À la fin de ce pas, Héléna sort de chez elle. Namouna, qui est sortie, reparaît sous son premier costume. Ottavio lui fait signe et lui demande un bouquet. Namouna l’apporte en minaudant. Ottavio, après avoir offert le bouquet, prend le bras d’Héléna et passe devant Adriani qui s’est retiré dans un coin.
À ce moment, des musiciens se font entendre.
Le Joueur de mandore
Pas dansé par M. Vasquez, Mlles Fatou, Piron, Berney et Hirsch.
Pendant que la foule s’est porté vers le fond pour écouter, Namoiuna revient, cherchant Ottavio.
La Roumaine
Par Mlle Rita Sangalli.
Adriani s’approche de Namouna :
— Je t’aime lui dit-il ; ne sois point cruelle.
Et il se jette à ses pieds.
— Non, répond Namouna, tu m’as jouée et perdue. Tant pis ! Celui que j’adore, moi, aujourd’hui, c’est Ottavio, qui m’a affranchie sans m’avoir vue.
Et elle s’éloigne. Adriani, resté seul, appelle deux hommes de mauvaise mine et leur parle bas en désignant Ottavio. Mais Namouna a tout vu.
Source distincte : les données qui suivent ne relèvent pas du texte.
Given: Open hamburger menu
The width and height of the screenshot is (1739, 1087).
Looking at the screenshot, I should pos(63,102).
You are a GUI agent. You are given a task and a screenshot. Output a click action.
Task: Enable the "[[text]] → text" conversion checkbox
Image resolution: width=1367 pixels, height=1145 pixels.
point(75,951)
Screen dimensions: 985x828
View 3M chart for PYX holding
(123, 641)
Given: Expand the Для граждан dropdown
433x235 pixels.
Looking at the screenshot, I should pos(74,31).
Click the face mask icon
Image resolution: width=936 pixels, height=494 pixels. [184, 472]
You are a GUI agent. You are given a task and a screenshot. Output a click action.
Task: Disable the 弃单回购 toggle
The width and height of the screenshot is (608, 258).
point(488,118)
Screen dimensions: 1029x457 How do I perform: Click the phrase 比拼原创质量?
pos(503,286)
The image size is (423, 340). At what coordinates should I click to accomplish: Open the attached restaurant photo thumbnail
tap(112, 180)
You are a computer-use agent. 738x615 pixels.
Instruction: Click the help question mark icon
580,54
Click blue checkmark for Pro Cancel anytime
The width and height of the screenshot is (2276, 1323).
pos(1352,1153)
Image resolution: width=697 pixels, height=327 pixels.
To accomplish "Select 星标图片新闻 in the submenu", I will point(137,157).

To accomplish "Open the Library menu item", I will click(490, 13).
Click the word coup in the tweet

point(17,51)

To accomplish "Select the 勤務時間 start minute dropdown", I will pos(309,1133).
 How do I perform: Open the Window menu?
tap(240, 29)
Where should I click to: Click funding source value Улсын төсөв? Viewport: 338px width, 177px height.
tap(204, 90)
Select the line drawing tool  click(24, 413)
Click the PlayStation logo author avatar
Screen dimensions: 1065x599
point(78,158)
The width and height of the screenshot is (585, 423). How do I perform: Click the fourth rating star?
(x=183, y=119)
Elle appelle le petit esclave Andrikès, qui, à son tour, va chercher deux hommes attablés devant l’hôtellerie ; Namouna leur donne un ordre ; ils s’inclinent.
La nuit vient peu à peu et la scène se vide. Ottavio reconduit Héléna jusqu’à sa porte ; mais au moment où, resté seul, il va s’éloigner, les hommes de mauvaise mine, accompagnés de deux autres, lui barrent le passage. Tous les cinq dégainent.
Au premier froissement de fer surviennent les autres hommes, ceux auxquels a parlé Namouna. – Combat. Deux bandits sont blessés, les deux autres se sauvent. Ottavio remercie ses défenseurs, mais ceux-ci lui enlèvent son épée, tirent des pistolets de leurs poches et l’en menacent.
— Tu vas nous suivre dans cette barque, disent-ils.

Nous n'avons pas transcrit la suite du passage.